All he deserved, for he was a useless, failure of a knight. He had lost his honor, if he had ever had it to begin with.
The roof was caving in. The thatching was damp and moldy. The wall had bare patches where the caked mud used to seal cracks was flaking off.
Lancelot fixed it all up, heedless of the scratches and bruises that marred his body. It was all he deserved. He put his back into it, relishing the burn in his muscles.
The first time it rained, he got drenched. The next morning, he woke at first light and climbed onto the roof with a load of hay bartered for at the village, tore down the old thatching, and replaced it with new. It took him two weeks and the help of the farmer he'd gotten the hay from, but in the end, it was done. Not done to Camelot's thatching standards, but it was done.
The next time it rained, he stayed completely dry.
He lay there on his rough straw pallet, staring up at the roof that he had made with his own hands, and felt warmth spreading through his chest. He had done something, and done it well; and he knew it himself, without the clamor of the court celebrating him.
It was a different feeling, more satisfying somehow than all the accolades he'd ever received at Camelot.
He slept better that night than he'd slept in years, despite the persistent rain that fell on his newly thatched roof.
The next day, he woke with determination and a strange feeling welling up within himself that he distantly recognized as excitement; excitement for what he could accomplish in one day with his own two hands.
The answer to that, as he'd learned by the end of the day, was not much.
Although he was in good shape from his time as a knight, the muscles were in different places. There was a difference in muscles grown from wearing the heavy armor; the broad shoulders and strong legs to grip his horse. But with chopping wood, he found his arms burning, the skin on his hands worn raw and bloody by the rough wood of his axe.
He went to bed that night with a burning in his muscles that he was beginning to realize he'd never felt before.
It felt good to chop wood, to drive the blade into the wood with a thud and feel his chest lighten with each blow.

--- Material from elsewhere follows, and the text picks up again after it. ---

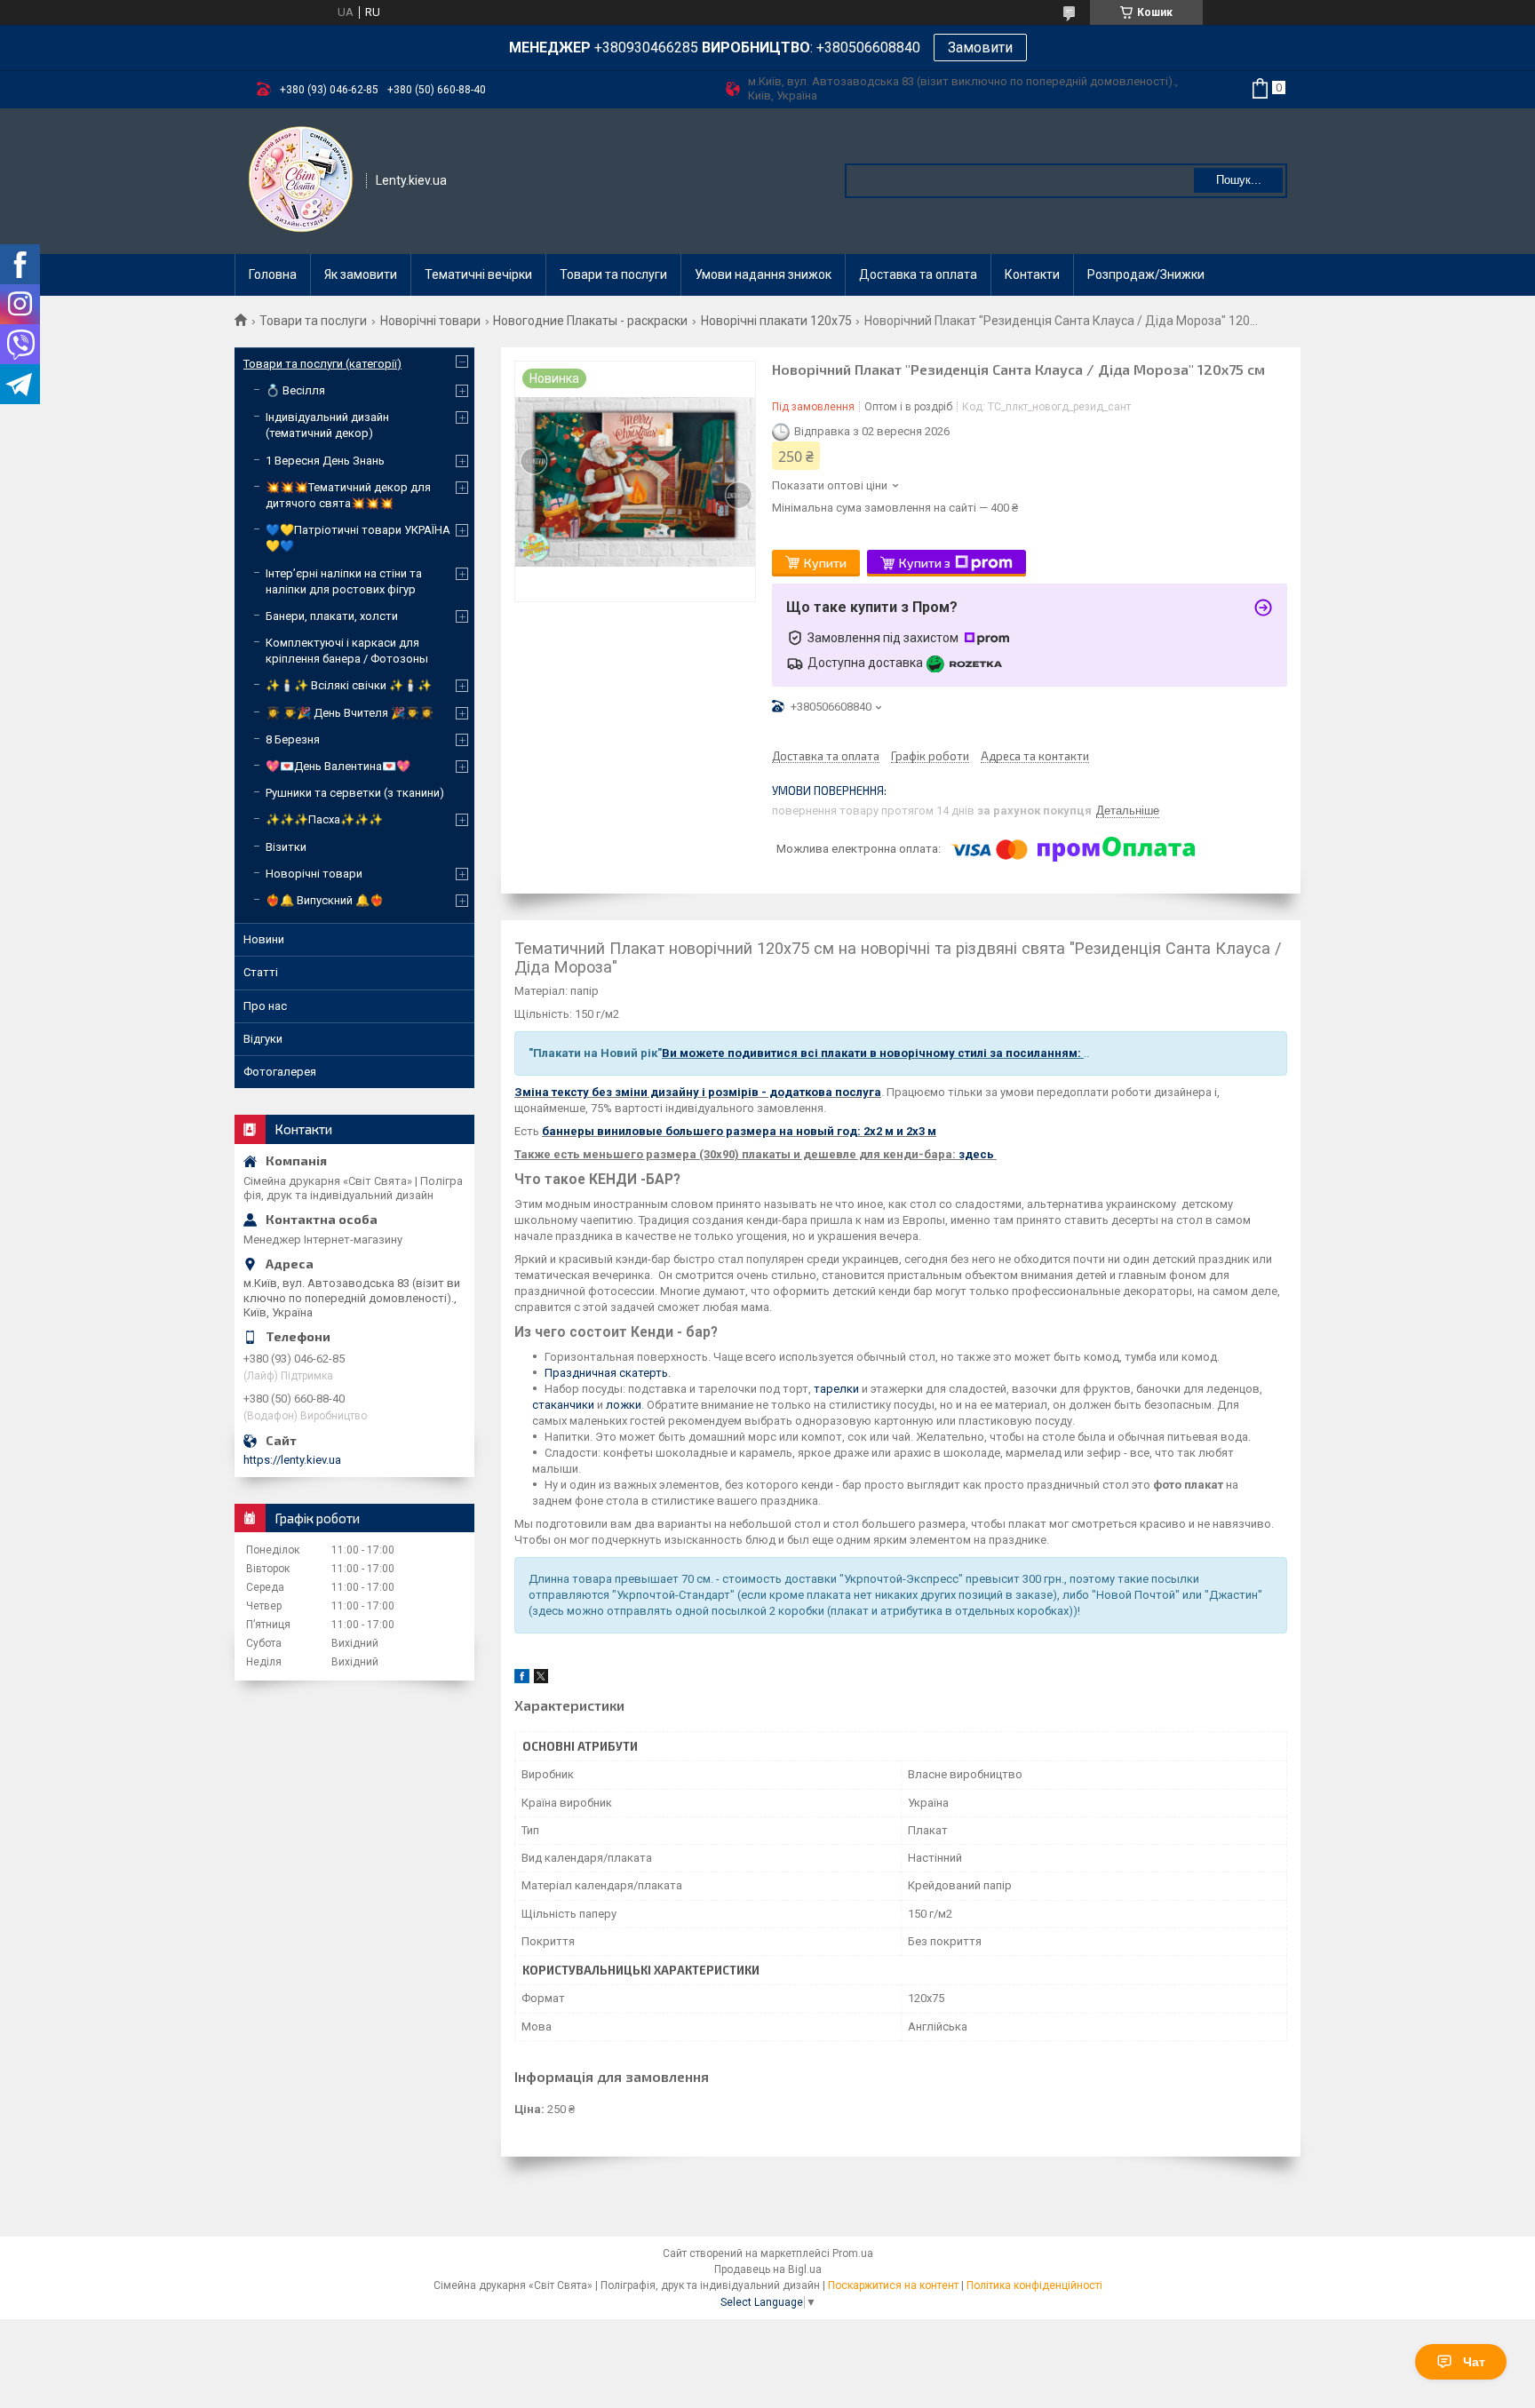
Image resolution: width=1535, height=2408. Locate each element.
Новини (263, 939)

What did he have to be angry about? If it had been the him of last month, he would have been angry at Sir Wozzel, but now, he was only angry at himself.
Had Sir Wozzel defeated him fairly?
No. He'd not followed the rules and traditions of jousting and had behaved like a scoundrel. It should be Sir Wozzel that felt the sting of shame, not Lancelot. And yet, he had been ashamed. Ashamed of losing, and of not knowing how to act in defeat. Not knowing how to be anything less than the best, so ashamed that he'd left without a word to anyone, not even Guinevere.
But for all that, as the days went on, Lancelot found himself grateful that he'd been defeated.
Being a knight had been easy for him. He'd had no sense of accomplishment, no worth other than what other people gave him. But now, with each day bringing him a new challenge, he felt more alive than he'd ever felt before. Was this what it felt like to be truly happy?
Being a knight had been as easy as breathing. But now, when his arms and shoulders ached and he looked at the woodpile he'd chopped—every log cut well, of an equal size—he was content. It was much greater to be the best woodcutter in the forest than it was to be the best knight.